To summarise - ten years ago I was tentatively bumbling my way through my job, verbally defending myself against sexist pig registars, and falling head over heels for a man with hair that was perpetually in need of a cut.

I think that about sums it up.

Wednesday, March 01, 2006


In case you didn't notice from the comments section of my last post - I have been exposed and identified. My blog address is now known to my mother, an aunt and two cousins. I feel a bit like you do in that dream where you turn up to school in just your undies.

Having read a post from my blog once, then cleverly remembered the address, Mum has been reading my blog for a couple of months now. I didn't much mind having Mum perusing my posts. She's a very uncritical mother, and we've always confided in each other, so I didn't feel self-conscious, knowing she might be reading. But no-one else knew but Mum until just now. I think her mother's pride got the better of her. She was irresistably compelled to show my writing to her sister, who then mentioned it to her 2 daughters.

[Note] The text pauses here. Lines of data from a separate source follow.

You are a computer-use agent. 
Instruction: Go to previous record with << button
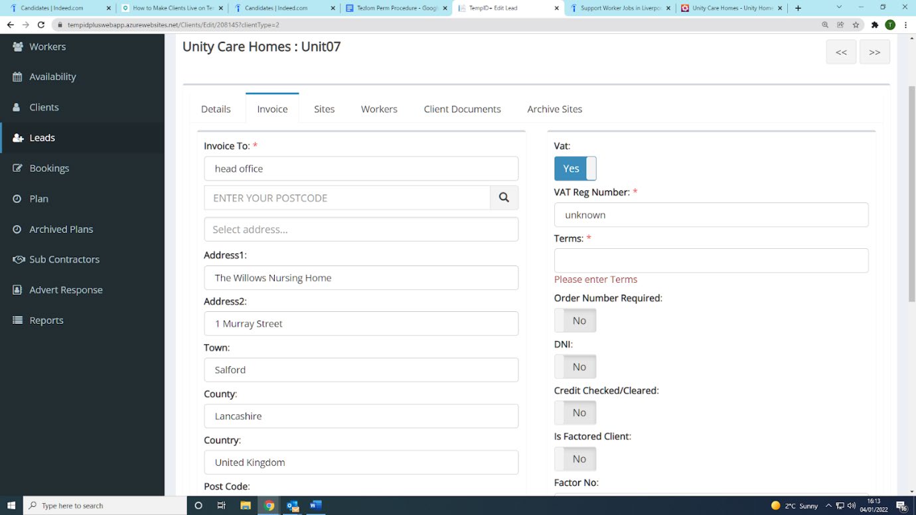click(841, 52)
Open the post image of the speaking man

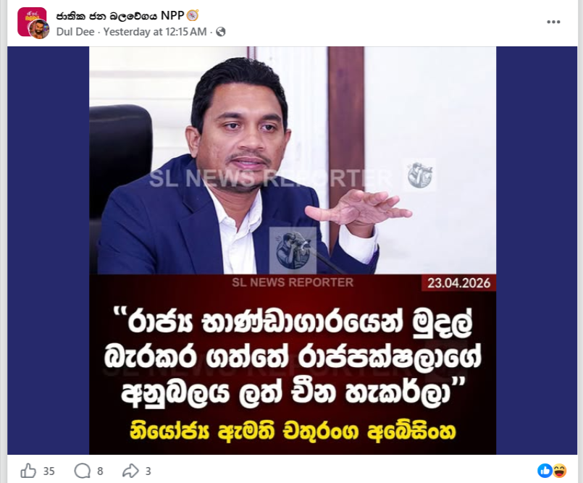(x=293, y=251)
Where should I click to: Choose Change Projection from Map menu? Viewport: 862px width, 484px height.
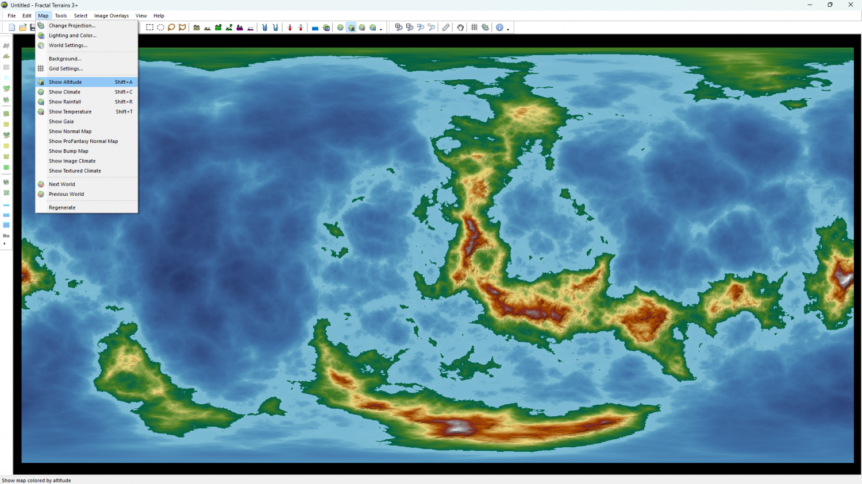tap(72, 26)
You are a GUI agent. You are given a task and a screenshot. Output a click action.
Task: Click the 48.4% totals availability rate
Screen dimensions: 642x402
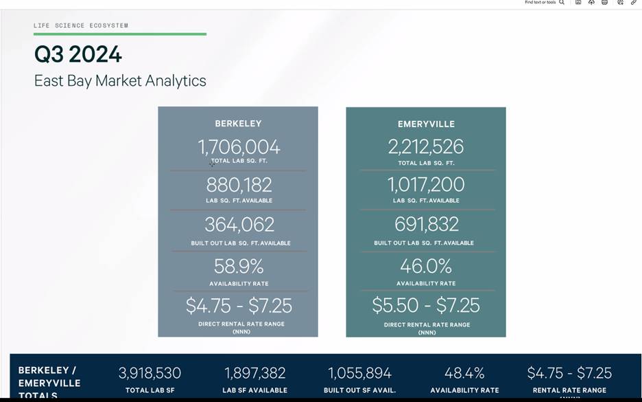464,373
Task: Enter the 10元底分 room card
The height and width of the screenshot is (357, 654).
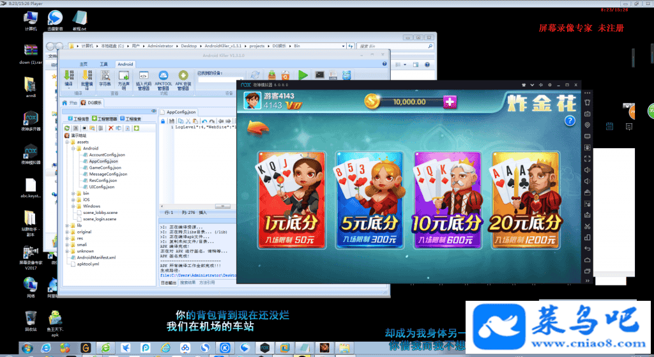Action: tap(447, 200)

I was cranky with Mum when I discovered - I was sure she knew I wanted complete anonymity. It never crossed my mind that she would tell anyone else how to access my blog. Now I am no longer mad, but I do feel weird about this blog. I hardly knew how to start writing tonight. And this is in no way any comment on my aunt or my cousins - in fact they are all very warm and lovely women - it's just strange trying to write with readers who know you. I feel vulnerable.

I'm not sure what the solution might be. I'm trying to 'act normal', and in this case, my 'acting normal' involves writing about a situation that has distressed me, in the full knowledge that the people involved may well read these words. It feels bizarre. I don't want anyone to feel slighted, and I don't want my mother to feel worse (because she knows she's upset me, and she already feels bad enough).

I guess in time I will forget I have relatives reading, and will just write as always. I hope so. Tonight I am practising continuing to write what's on my mind. No doubt it's less than a rolicking read, but sometimes blogging is like that.

I know many of you, my blogpals, have family and friends who read what you write. Does this cramp your style? Are you more guarded in what you write than you'd like to be? Any solutions for problems you've encountered? I really want to get over this small hump, so your advice is much appreciated.